# README
Disk Storage
This package aims to provide a thin abstraction over the storage layer to unify access across the application. We are not necessarily interested in creating a full adapter pattern approach in case we swap out our storage layer, it is more to stop us digging further into the specifics of an implementation and simplify common operations. Some of the goals are:
- Keep the exposed APIs simpler, for example details of transactions etc can be simplified. This helps make the upstream operations more robust and concise.
- Restrict access to operations such as splitting read-only operations from read-write stuff at compiler level. For example, you can't write to a disk inside a read operation, it should error out.
- Have a common way of handling disk files such as opening bbolt files using the same options.
The main disk storage is handled by bbolt and the wrapping interfaces follow it's API closely. There is also an in-memory storage based on maps.
---
title: Diskstore abstraction
---
graph TD
Read --> BucketManager
Write --> BucketManager
BucketManager --> BucketA("Bucket")
BucketManager --> BucketB("Bucket")
BucketA --> KVPair1[["key value"]]
BucketA --> KVPair2[["key value"]]
BucketB --> KVPair3[["key value"]]
Thread safety
- Diskstore
Read
andWrite
are thread safe, so multiple go routines can call them to get a consistent view to work with. This is handled automatically by bbolt and with a read-write lock for the in-memory store. - Creating buckets from the bucket manager within and diskstore read or write is also thread safe. We handle this case manually by locking because features such as multi-indexing create buckets on the fly for each index in parallel. The bucket manager is not called as often, once per index so the locking is not a big overhead.
- Concurrent reads and writes to the same bucket are not thread-safe, i.e. multiple go routines reading and writing to the same bucket. This is to improve performance. After indexing 10k vectors in parallel, we might need to write 20k key values if not more. Each write would race to modify the diskstore (change the b+ tree in bbolt, or map in memory store).
- Why not lock on write then? Then all those 20k writes would have to acquire and release locks creating a big overhead.
- Why not use a call context like
Read
andWrite
? Nothing stops the user from acquiring a lock then creating multiple go routines to write.
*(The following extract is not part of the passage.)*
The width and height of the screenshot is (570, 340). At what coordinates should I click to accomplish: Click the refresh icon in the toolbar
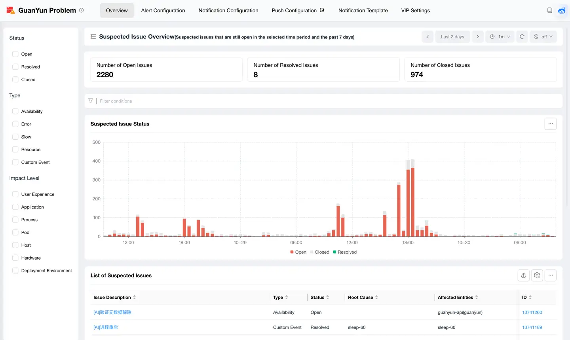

That is, inside a single write context, the user can spawn multiple go routines. So it boils back down to the user ensuring there is one writer.
- Instead, concurrent reads are allowed but a single go routine must write to the bucket with no other writers at the same time. This is the responsibility of the callers to avoid very fine grain locking on the diskstore end.
- Check thread-safety of package using
go test -race ./diskstore
, it deliberately doesn't contain a test for concurrent read and write of the same bucket.
Do not create or have multiple go routines writing to the same bucket. Think of bucket as a map, you wouldn't write to a map from multiple go routines without a lock.
So how do we get around this? We usually have a in-memory cache that offers faster operations and then a flush
method to write everything from a single go-routine to disk.
Difference between cache
The in-memory implementation may look like a pre-cursor to a cache but the actual shard level cache stores decoded point data. Caches are for objects whereas diskstore is key value byte slices. This is important because encoding or decoding large vectors often is a considerable overhead.
But wait, there is also an automatic cache for bbolt file. The file pages of a bbolt database are cached by the operating system. The OS caches pages read from and written to the file, so we get that for free and actually have no control over it.
Design choices
We chose bbolt for its simplicity and performance on read heavy workloads. Alternatives such as badger were also considered and initially used but eventually with a clearer API and a similar performance on our workload, bbolt was preferred instead. One can presumably swap out the storage layer with minimal changes to the codebase.
Finally, a custom flat offset based file was considered, similar to the original Vamana paper. But this was deemed too tricky for CRUD operations. It works well for indexing once and searching many times but with CRUD, the file would have empty regions for deleted data and a map of empty slots. In that case, it slowly starts to resemble a B+ tree which is why a key-value store based on B+ like bbolt chosen.